These are my treasures: just a word, a look,
A chiming sentence from his favourite book,
A large, blue, scented blossom that he found
And plucked for me in some enchanted ground,
A joy he planned for us, a verse he made
Upon a birthday, the increasing shade
Of trees he planted by the waterside,
The echo of a laugh, his tender pride
In those he loved, his hand upon my hair,
The dear voice lifted in his evening prayer.
How safe they must be kept! So dear, so few,
And all I have to last my whole life through.
A silver mesh of loving words entwining,
At every crossing thread a tear-drop shining,
Shall close them in.
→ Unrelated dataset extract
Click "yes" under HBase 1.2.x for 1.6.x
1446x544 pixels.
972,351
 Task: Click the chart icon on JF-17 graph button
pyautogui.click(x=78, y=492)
Yet since my tears may break
The slender thread of brittle words, I’ll make
A safer, humbler hiding-place apart,
And lock them in the fastness of my heart.
Mary Webb reflecting on her Father’s love and her bereavement. Hope to balance the feelings of despair she recorded in yesterday’s poem.
Picture from Brother Chris.
Love me–and I will give into your hands
The rare, enamelled jewels of my lands,
Flowers red and blue,
Tender with air and dew.
From far green armouries of pools and meres
I’ll reach for you my lucent sheaves of spears–
The singing falls,
Where the lone ousel calls.
When, like a passing light upon the sea,
Your wood-bird soul shall clap her wings and flee,
She shall but nest
More closely in my breast.
Jewells: ragged robin and speedwell.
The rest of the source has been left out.